MATERIALS AND METHODS
Patients and data collection
Three hundred and fifty-three consecutive eyes underwent myopic-astigmatic LASIK surgery, performed by three surgeons (J.P.M., R.W.B., and H.D.C.) at the Zale Lipshy University Hospital Laser Center for Vision, between May 1997 and September 1998. The equipment used was the VISX Star excimer laser (VISX, Inc. Santa Clara, CA), the Automatic Cornea Shaper, and the Hansatome (Chiron Vision, Emeryville, CA). Before and after surgery, the patients underwent thorough examinations, including pachymetry, keratometry, and computerized corneal topography (TMS, Tomey Technology, Cambridge, MA).
At our center, LASIK treatment has been limited to patients of at least 20 years of age, with stable refractive errors. Patients had none of the following: clinical or topographic signs of keratoconus, previous ocular surgery, corneal infection, or systemic diseases that could effect corneal healing. Patients wearing contact lenses were required to remove soft contact lenses for 7 to 10 days and soft toric or gas-permeable lenses for 2 to 3 weeks before their initial evaluation.
Examination data were recorded preoperatively and at 1 day, 1 week, 1 month, 3 months, 6 months, and 12 months intervals after surgery.
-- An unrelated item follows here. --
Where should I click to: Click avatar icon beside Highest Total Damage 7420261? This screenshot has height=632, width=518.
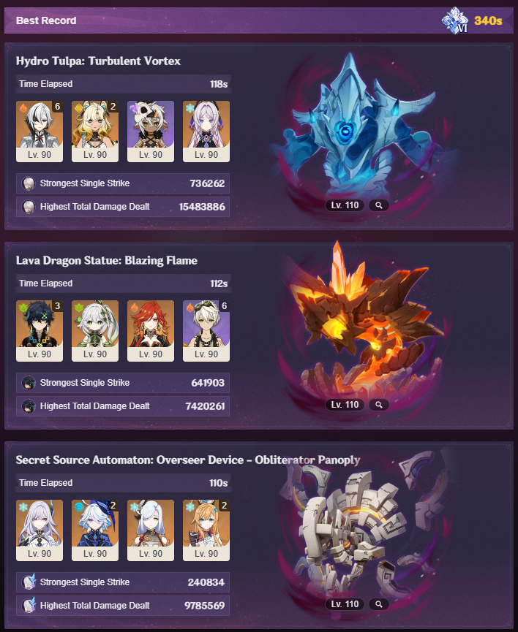[29, 406]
UCVA, best spectacle-corrected visual acuity (BSCVA), sphere and cylinder correction, and spherical equivalent correction were analyzed.
Topical anesthesia was achieved with three drops of 0.5% proparacaine. The cornea was focused and centered under the excimer laser, and alignment marks were placed on the cornea using a marker coated with methylene blue dye. The suction ring was positioned on the cornea with slight nasal (Automatic Cornea Shaper [ACS]) or superior (Hansatome) decentration; suction was maintained at or above 28 mm Hg by the Chiron system suction pump, and intraocular pressure was verified to be at least 82 to 83 mm Hg on a pneumotonometer. When visible fluid was present on the stromal bed, a merocel sponge (Xomed Surgical Products, Jacksonville FL) was used before and during laser ablation to remove the fluid. After ablation, the flap was carefully replaced onto the bed using an irrigation cannula, painted into position with a moist merocel sponge, and allowed to seed into place for a total of 5 minutes. The flap position was verified by slitlamp microscopy immediately after surgery, and the patient was discharged with a clear plastic eye patch. When required, retreatment was performed after manually lifting the flap. The Bansol-Kay nanogram was applied to all cases. Immediately after all procedures, ciprofloxacin drops were administered every 5 minutes 3 times. A drop of ciprofloxacin also was applied to the ablated bed before repositioning the flap. After painting the flap in place for 1 to 2 minutes, ciprofloxacin drops were used to keep the ocular surface moist. Postoperative medication consisted of 1 drop of ciprofloxacin 4 times daily and 1 drop of rimexolone 4 times daily for 1 week only. Artificial tears were used by the patient as needed postoperatively.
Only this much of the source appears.